= FRAGMENT =
━━━━━━━━

Behandeling van mondkanker: chirurgie, radiotherapie en chemotherapie
De prognose van de behandeling van mondkanker hangt, net als bij andere vormen van kanker, voornamelijk af van het stadium waarin de ziekte wordt gediagnosticeerd. Het grootste probleem is de late diagnose als gevolg van onduidelijke klinische symptomen in de vroege stadia en de mogelijke verwaarlozing van preventie.
De gemiddelde vijfjaarsoverleving bij een diagnose van mond- en keelkanker is ongeveer 50 %. Als de kanker in een vroeg stadium wordt gediagnosticeerd, is dat ongeveer 80 %. In een gevorderd stadium is dat 30 %.
De behandeling vereist een interdisciplinair team van chirurg, radioloog en KNO-arts (otorhinolaryngoloog). De behandeling wordt verdeeld op basis van de resultaten van de diagnostische tests en de classificatie van TMN in:
- Chirurgische behandeling
- Radiotherapie
- Chemotherapie
De tumor kan chirurgisch worden verwijderd door een benadering via de keelholte, de onderkaak of een combinatie van beide. De chirurgische behandeling omvat ook het verwijderen van de aangetaste regionale lymfeklieren.
Chirurgische verwijdering van vroege tumoren in de tonsillen en de tongwortel maakt het mogelijk de tumor te verwijderen zonder de kwaliteit en functie van de keelholte significant aan te tasten.

━━━━━━━━

= AANGELEVERDE GEGEVENS =
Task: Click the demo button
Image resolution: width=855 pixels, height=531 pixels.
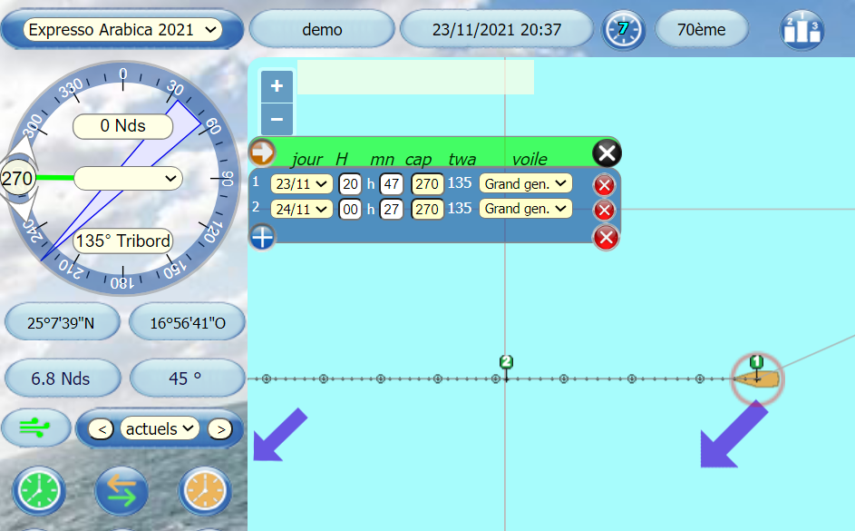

━━━━━━━━

Neem uit het fragment over de behandeling van mondkanker letterlijk het stuk over van "De behandeling vereist" tot en met "aangetaste regionale lymfeklieren.".

De behandeling vereist een interdisciplinair team van chirurg, radioloog en KNO-arts (otorhinolaryngoloog). De behandeling wordt verdeeld op basis van de resultaten van de diagnostische tests en de classificatie van TMN in:
- Chirurgische behandeling
- Radiotherapie
- Chemotherapie
De tumor kan chirurgisch worden verwijderd door een benadering via de keelholte, de onderkaak of een combinatie van beide. De chirurgische behandeling omvat ook het verwijderen van de aangetaste regionale lymfeklieren.